# Pretty in pink contest



## jadeewood (Feb 18, 2009)

This is just a contest for a bit of fun. The closing date will be on the 31st december and judging will be up shortly after.

Rules: 
1. You must own/lease or work with the horses in the pictures
2. This is a contest of what horse can get the most pink on them
3. up to 1 photo per horse 
4. You can post as many different horses as you own
5. Photos can be any size, new or old.
6. You must post weather it is a mare, gelding, or stallion as well as the horses name. 
7.The horse doesnt have to be wearing horse wear, it can be coats that we wear ot hair bands, pink xmas lights ect.

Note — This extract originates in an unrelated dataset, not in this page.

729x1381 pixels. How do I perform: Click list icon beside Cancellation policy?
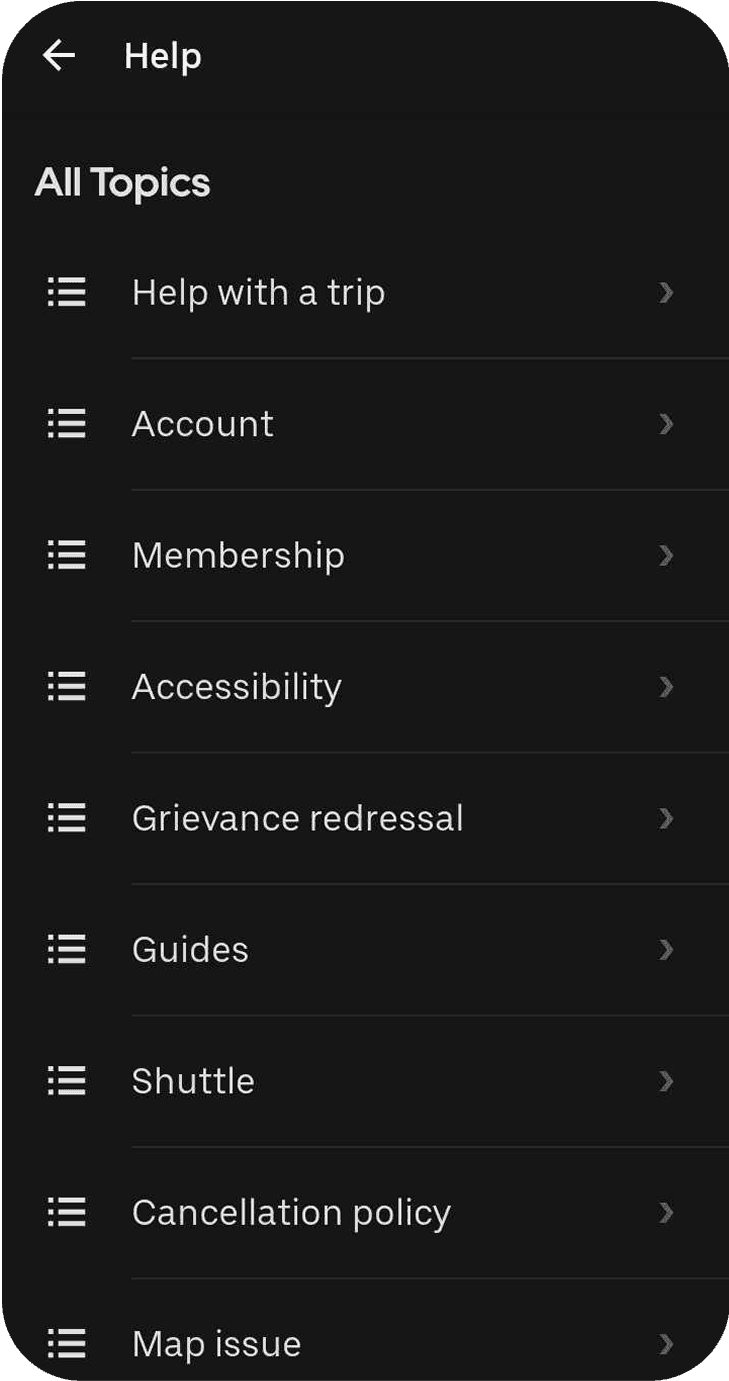(67, 1212)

There will be a prize for the horse with the most pink on it.
a prize for the horse that looks the best in pink.
a prize for the horse with the most creative idea.

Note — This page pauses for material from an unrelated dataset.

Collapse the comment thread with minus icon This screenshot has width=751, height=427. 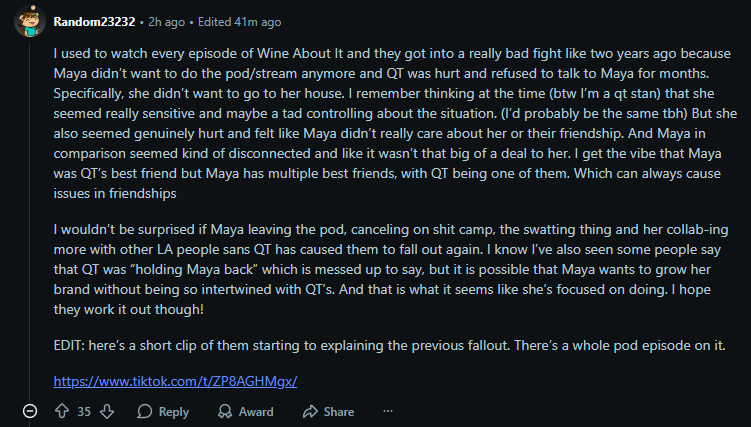click(29, 411)
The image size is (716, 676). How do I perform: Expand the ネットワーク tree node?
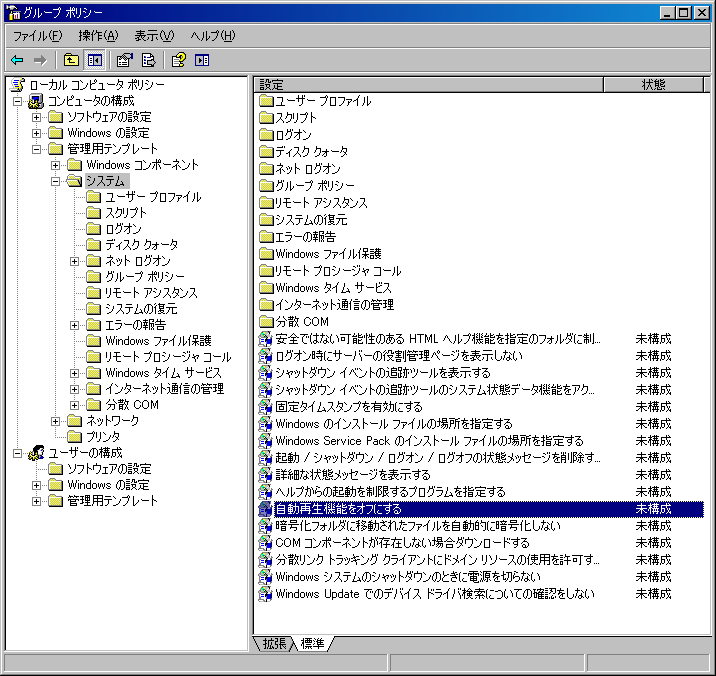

have fun. the prizes will be photos edits.



Good luck to all who enter.

 xx


----------



## paintluver (Apr 5, 2007)

This looks like fun!


----------



## mom2pride (May 5, 2009)

Flicka, 10 year old Mare.


----------



## luvmyqh (Dec 10, 2009)

^^^ thats a win!!!


----------



## jadeewood (Feb 18, 2009)

haaa, thatds great.







JUST BUMPING THIS UP.


----------



## jadeewood (Feb 18, 2009)

bump bumping up. come on need more than one to judge


----------



## HorseOfCourse (Jul 20, 2009)

Ooh! I just bought new stuff today..hopefully I can get out there soon.


----------



## jadeewood (Feb 18, 2009)

yepp i know i said the closing date is end of december but i will make the closing date to the 31st january.


----------



## ridergirl23 (Sep 17, 2009)

This is my mare Rena! haha on halloween! im not sure if me dressed in pink sitting on her counts as pink on her... lol but the wraps are pink too, even tho its a little hard to tell (they are light pink) Tess Wise's Photos | Facebook
(and yes, thats a pink heart on her shoulder)


----------



## My Beau (Jan 2, 2009)

Here is Cavalina, my 8 month old Oldenburg filly 
Obviously, no tack yet... so that's as pink as she can get, halter & sheet.


----------



## XivoShowjumper (Oct 16, 2009)

pink you say.... i think i can manage that 

colourful mounted games day with Pi









lol

leg sucks in this one- and the last one could be for most green aswell 

ps. below he has pink bands in his mane if u look close


----------



## jadeewood (Feb 18, 2009)

My Beau said:


> Here is Cavalina, my 8 month old Oldenburg filly
> Obviously, no tack yet... so that's as pink as she can get, halter & sheet.
> 
> View attachment 21971


 
pretty horse  xx


----------



## jadeewood (Feb 18, 2009)

XivoShowjumper said:


> pink you say.... i think i can manage that
> 
> colourful mounted games day with Pi
> 
> ...


 
wow pretty horse as well. when i judge i might get a second opinion as well. they all look so great  xx


----------



## Marlea Warlea (Apr 27, 2010)

lol the funny thingis this contest ended last year and there is no winner!!


----------



## lildonkey8 (Dec 12, 2010)

Where's the winner!


----------



## Gallop On (May 1, 2011)

... The people just must of got tired of it and didnt know who the winner was...


----------



## PerchiesKisses (Dec 6, 2010)

Don't know if the contest is over 100% or not, but thought I would add my Pretty In Pink gelding anyways


----------



## corinowalk (Apr 26, 2010)

Let us revive this puppy for Froggys sake...LOL

I should have had his neon pink polos on but he doesn't care for leg wraps...lol


----------



## myhorsesonador (Jun 21, 2009)

Every one that is woundering where the winner is. 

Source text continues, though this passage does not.